Trump vs. Redfield and the Dangers of Poor Public Messaging

Over the last few months, we’ve seen President Trump do an uneasy dance with the public health experts running his government’s pandemic response. All of his political instincts—his instinctive suspicion of the sort of establishment eggheads who people the health bureaucracy, his constant attentiveness to right-wing media, his tendency to put branding and sloganeering over concern for the facts—pushed him toward picking a fight with his pandemic experts along the lines of his years-long squabble with the intelligence community over Russian election interference.
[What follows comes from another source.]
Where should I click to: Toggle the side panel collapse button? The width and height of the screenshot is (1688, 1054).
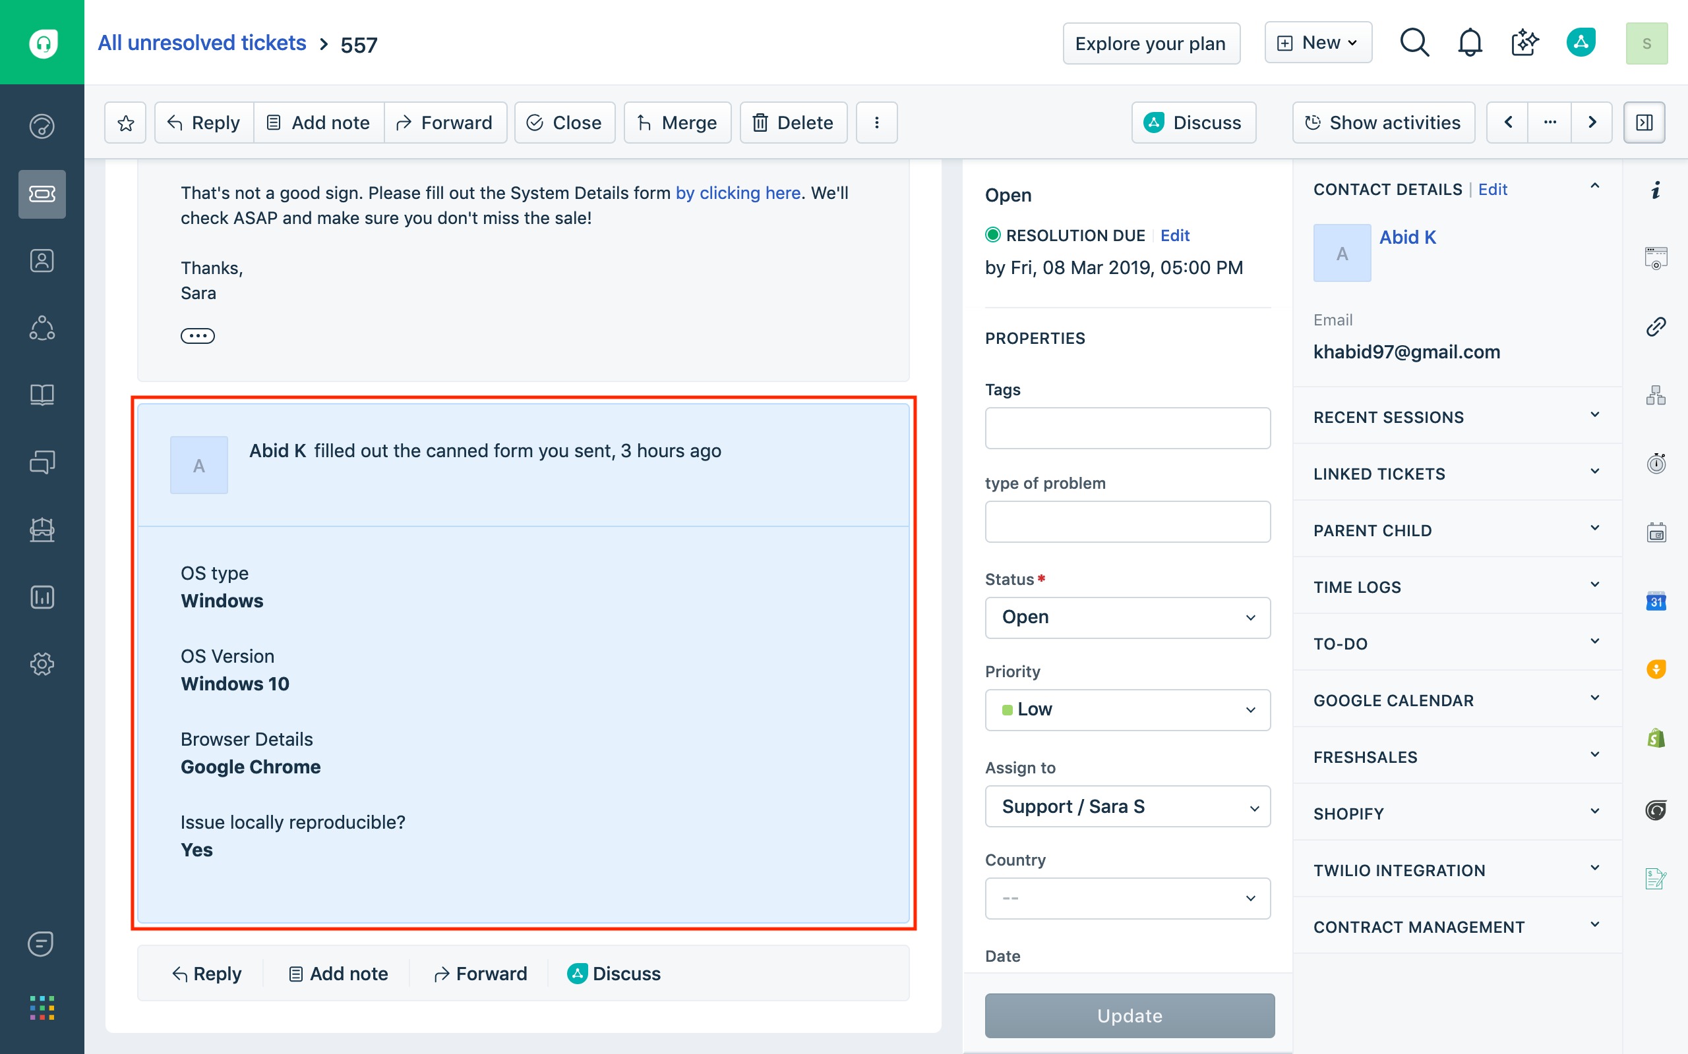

But the incredible gravity of the pandemic partially stayed his hand: After an early period of downplaying and dismissing the virus, President Trump shifted in early March, beginning with a primetime Oval Office speech that essentially functioned as a PSA for good virus-fighting hygiene.

In the months since, Trump has teetered between these two poles: Offering staid and informative briefings on the status of federal pandemic efforts one day, boosting wild conspiracies about the virus and thumbing his nose at his own doctors online the next.

Recently, however, that balance has tipped more and more away from Trump humoring the experts and toward Trump indulging his instincts. In this regard, Wednesday may have been an inflection point.

The pandemic news day began somewhat innocuously, with routine congressional testimony by CDC Director Dr. Robert Redfield on a COVID vaccine, including a discussion about its timing and distribution. The White House had been pushing an aggressive vaccine timeline, which had led many of the president’s critics to fret that Trump might lean on his government to approve a vaccine before the November election, whether it was proven to be safe and effective or not. But others thought these concerns were overblown: After all, the experts themselves had been saying that having a vaccine approved within just a few months was not outside the realm of possibility.